#### Exercise description:
Copy each record exactly and skip its pictures.

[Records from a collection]
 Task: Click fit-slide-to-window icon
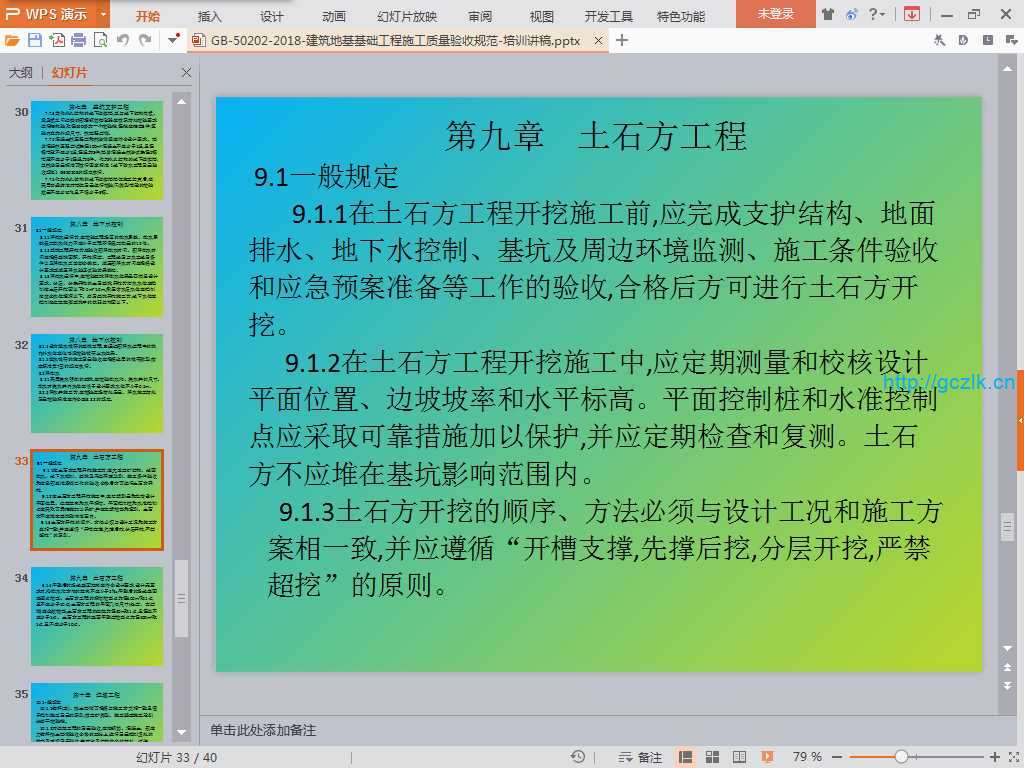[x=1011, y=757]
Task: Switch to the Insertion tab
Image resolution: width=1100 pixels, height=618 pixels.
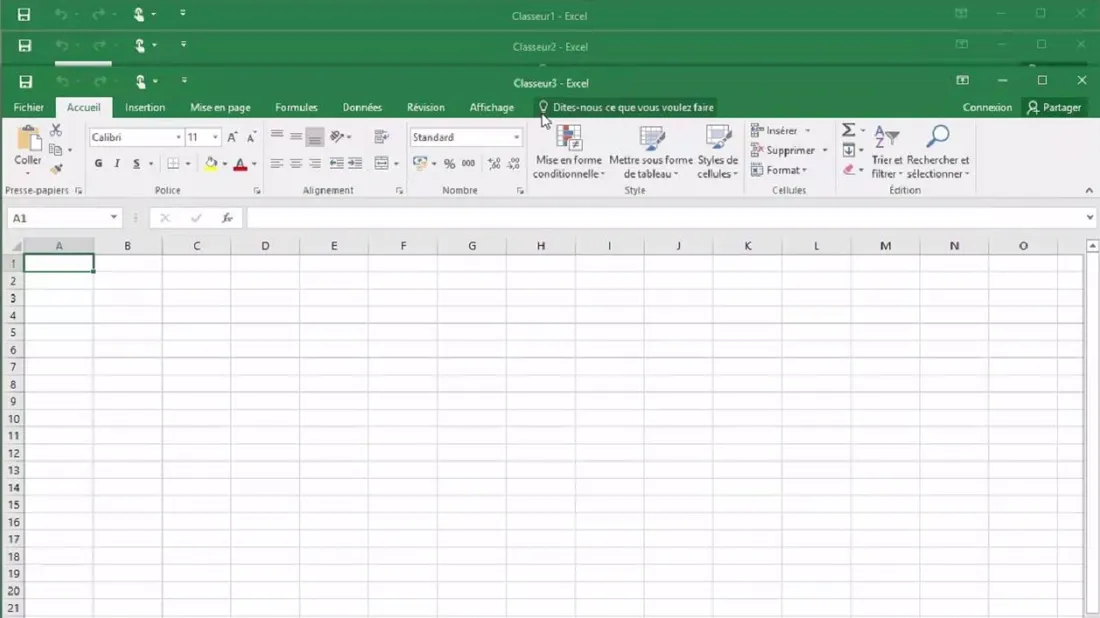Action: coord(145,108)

#### Solution:
 Task: Click fit-slide-to-window icon
[x=1011, y=757]
Task: Switch to the Insertion tab
Image resolution: width=1100 pixels, height=618 pixels.
Action: coord(145,108)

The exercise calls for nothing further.